Available data:
Segment Open

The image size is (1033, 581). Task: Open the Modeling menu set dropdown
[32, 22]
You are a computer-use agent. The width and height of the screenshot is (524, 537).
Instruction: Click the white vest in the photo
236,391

Segment Closed

Work task: Without changing a single word, reproduce the entries above.

Answer section:
The image size is (1033, 581). Task: Open the Modeling menu set dropdown
[32, 22]
You are a computer-use agent. The width and height of the screenshot is (524, 537).
Instruction: Click the white vest in the photo
236,391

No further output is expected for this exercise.